Replace "magnifier" with "magnifying glass" in the records from the line containing "Given: Click the magnifier icon on 查杀 tab" through the line containing "Open the three-dot", both included. Give back only those lines, leaving everything else unchanged.

* BEGIN *

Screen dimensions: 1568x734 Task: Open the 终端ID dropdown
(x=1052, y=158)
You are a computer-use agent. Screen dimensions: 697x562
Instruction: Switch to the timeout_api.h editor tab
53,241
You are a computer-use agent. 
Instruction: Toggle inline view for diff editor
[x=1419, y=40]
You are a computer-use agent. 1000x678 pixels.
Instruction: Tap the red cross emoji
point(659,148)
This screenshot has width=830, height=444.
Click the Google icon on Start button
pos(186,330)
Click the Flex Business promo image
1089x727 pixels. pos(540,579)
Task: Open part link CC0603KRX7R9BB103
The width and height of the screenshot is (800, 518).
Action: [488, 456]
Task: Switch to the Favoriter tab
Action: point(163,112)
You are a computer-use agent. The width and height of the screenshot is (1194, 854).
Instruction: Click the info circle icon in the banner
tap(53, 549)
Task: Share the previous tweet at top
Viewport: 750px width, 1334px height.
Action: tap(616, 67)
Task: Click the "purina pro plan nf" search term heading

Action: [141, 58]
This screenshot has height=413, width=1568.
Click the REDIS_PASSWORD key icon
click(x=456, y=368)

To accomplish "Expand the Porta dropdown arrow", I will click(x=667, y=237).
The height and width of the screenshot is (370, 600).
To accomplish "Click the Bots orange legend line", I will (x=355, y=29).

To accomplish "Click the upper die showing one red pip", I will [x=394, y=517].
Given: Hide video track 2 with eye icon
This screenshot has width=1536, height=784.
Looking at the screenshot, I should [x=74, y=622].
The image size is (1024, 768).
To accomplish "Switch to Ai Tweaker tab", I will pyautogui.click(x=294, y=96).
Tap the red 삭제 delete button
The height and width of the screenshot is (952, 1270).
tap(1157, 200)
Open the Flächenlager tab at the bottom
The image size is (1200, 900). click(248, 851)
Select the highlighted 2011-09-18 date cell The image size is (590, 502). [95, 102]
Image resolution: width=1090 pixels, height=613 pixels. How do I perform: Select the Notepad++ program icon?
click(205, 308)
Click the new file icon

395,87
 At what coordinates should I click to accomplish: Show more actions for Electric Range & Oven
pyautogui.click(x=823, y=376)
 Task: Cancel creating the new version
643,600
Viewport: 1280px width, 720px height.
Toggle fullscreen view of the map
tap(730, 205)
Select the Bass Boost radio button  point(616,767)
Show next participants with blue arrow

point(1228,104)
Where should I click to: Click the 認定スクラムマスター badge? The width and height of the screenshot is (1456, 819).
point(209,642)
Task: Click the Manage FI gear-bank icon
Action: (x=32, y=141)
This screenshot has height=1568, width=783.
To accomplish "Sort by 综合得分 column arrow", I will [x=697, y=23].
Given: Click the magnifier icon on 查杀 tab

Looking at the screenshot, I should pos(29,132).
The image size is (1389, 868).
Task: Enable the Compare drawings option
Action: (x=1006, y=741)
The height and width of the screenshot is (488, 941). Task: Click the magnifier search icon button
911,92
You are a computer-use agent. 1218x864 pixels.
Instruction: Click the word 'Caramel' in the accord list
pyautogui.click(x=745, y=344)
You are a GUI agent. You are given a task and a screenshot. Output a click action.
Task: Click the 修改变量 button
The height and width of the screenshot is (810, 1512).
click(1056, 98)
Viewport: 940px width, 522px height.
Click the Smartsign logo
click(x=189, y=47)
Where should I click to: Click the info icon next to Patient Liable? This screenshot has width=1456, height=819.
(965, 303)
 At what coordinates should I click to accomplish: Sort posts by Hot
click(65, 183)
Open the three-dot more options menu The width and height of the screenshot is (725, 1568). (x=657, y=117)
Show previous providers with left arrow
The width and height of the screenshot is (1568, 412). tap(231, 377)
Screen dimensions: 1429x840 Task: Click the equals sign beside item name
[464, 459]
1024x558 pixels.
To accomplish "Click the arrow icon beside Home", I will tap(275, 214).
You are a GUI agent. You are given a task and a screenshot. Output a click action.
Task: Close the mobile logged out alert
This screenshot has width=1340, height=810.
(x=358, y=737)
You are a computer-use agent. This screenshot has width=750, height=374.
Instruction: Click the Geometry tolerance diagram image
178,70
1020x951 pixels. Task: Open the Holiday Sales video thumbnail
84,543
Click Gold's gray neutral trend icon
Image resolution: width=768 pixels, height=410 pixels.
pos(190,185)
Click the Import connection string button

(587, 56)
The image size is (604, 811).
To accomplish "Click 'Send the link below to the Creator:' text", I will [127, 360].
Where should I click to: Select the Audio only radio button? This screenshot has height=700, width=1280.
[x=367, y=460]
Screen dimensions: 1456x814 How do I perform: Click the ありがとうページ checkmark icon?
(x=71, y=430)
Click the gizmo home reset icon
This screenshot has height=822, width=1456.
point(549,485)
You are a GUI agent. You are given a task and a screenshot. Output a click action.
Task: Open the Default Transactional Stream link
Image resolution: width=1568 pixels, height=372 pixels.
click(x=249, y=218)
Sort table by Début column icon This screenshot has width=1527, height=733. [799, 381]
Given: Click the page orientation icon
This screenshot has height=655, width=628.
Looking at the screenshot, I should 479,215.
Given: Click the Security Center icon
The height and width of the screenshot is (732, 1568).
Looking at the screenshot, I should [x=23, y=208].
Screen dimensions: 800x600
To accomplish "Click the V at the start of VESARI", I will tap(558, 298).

* END *

**ANSWER FOR THE TASK:**
Given: Click the magnifying glass icon on 查杀 tab

Looking at the screenshot, I should pos(29,132).
The image size is (1389, 868).
Task: Enable the Compare drawings option
Action: (x=1006, y=741)
The height and width of the screenshot is (488, 941). Task: Click the magnifying glass search icon button
911,92
You are a computer-use agent. 1218x864 pixels.
Instruction: Click the word 'Caramel' in the accord list
pyautogui.click(x=745, y=344)
You are a GUI agent. You are given a task and a screenshot. Output a click action.
Task: Click the 修改变量 button
The height and width of the screenshot is (810, 1512).
click(1056, 98)
Viewport: 940px width, 522px height.
Click the Smartsign logo
click(x=189, y=47)
Where should I click to: Click the info icon next to Patient Liable? This screenshot has width=1456, height=819.
(965, 303)
 At what coordinates should I click to accomplish: Sort posts by Hot
click(65, 183)
Open the three-dot more options menu The width and height of the screenshot is (725, 1568). (x=657, y=117)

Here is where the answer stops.